[[ Supplied entries open ]]

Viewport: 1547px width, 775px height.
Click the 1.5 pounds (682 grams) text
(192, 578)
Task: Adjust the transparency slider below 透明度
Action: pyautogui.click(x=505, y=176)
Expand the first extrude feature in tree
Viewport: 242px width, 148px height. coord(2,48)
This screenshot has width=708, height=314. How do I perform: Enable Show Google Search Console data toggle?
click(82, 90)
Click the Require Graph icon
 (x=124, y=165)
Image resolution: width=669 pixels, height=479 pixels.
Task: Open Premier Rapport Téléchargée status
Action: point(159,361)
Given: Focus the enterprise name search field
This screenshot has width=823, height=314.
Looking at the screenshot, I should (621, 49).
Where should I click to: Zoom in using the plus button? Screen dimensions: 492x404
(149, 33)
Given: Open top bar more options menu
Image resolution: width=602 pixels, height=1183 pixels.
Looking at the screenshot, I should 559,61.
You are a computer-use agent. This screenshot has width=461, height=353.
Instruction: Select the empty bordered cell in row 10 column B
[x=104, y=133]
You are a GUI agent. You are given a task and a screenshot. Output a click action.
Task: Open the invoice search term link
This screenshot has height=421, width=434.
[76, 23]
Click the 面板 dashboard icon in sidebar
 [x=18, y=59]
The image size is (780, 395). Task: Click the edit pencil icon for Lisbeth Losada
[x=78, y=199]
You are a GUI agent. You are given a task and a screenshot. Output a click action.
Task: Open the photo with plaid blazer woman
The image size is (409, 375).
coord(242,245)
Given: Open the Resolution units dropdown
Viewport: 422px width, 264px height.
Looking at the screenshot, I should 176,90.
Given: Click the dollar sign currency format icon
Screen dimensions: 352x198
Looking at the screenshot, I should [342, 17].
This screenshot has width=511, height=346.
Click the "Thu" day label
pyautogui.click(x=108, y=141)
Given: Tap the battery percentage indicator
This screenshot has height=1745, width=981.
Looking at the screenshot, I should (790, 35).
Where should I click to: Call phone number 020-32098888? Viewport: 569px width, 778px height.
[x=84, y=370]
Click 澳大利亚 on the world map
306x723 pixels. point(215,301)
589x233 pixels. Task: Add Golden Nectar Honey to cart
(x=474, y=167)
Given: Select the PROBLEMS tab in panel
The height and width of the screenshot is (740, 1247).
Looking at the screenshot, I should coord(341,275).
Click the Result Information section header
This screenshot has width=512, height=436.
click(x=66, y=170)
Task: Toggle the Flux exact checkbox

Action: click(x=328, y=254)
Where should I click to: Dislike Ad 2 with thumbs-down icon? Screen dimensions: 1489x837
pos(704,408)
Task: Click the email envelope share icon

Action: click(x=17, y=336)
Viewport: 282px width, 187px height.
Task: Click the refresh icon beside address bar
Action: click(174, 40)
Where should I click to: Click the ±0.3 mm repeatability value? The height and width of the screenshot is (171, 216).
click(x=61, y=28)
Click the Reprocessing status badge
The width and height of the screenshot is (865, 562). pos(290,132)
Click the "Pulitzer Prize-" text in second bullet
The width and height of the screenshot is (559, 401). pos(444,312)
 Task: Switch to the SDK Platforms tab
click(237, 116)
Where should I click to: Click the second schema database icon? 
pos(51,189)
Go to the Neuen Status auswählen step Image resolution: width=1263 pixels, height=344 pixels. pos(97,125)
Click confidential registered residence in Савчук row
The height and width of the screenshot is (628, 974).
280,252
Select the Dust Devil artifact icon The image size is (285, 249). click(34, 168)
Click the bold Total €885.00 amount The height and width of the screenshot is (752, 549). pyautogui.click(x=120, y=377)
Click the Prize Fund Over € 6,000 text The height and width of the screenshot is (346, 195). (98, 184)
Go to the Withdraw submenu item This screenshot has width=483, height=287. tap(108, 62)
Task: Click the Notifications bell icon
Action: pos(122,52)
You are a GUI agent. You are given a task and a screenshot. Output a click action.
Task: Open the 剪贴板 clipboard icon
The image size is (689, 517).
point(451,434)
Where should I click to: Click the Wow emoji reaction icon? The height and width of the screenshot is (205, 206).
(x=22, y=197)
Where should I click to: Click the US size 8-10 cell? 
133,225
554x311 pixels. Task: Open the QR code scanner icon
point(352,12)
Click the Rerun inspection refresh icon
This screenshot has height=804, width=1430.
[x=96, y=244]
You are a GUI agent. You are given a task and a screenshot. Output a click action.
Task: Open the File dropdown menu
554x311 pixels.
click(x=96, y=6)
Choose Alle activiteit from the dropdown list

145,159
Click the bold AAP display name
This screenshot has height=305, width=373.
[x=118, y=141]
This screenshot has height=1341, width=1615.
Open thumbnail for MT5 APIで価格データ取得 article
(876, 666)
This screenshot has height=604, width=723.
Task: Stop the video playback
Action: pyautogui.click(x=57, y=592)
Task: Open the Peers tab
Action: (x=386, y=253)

[[ Supplied entries closed ]]

## Work request
Could you write out, exactly as they stand, only the lines above that begin at the line with "Task: Open the photo with plaid blazer woman" and stop after the line with "Given: Select the PROBLEMS tab in panel"?

## Solution to the exercise
Task: Open the photo with plaid blazer woman
The image size is (409, 375).
coord(242,245)
Given: Open the Resolution units dropdown
Viewport: 422px width, 264px height.
Looking at the screenshot, I should 176,90.
Given: Click the dollar sign currency format icon
Screen dimensions: 352x198
Looking at the screenshot, I should [342, 17].
This screenshot has width=511, height=346.
Click the "Thu" day label
pyautogui.click(x=108, y=141)
Given: Tap the battery percentage indicator
This screenshot has height=1745, width=981.
Looking at the screenshot, I should (790, 35).
Where should I click to: Call phone number 020-32098888? Viewport: 569px width, 778px height.
[x=84, y=370]
Click 澳大利亚 on the world map
306x723 pixels. point(215,301)
589x233 pixels. Task: Add Golden Nectar Honey to cart
(x=474, y=167)
Given: Select the PROBLEMS tab in panel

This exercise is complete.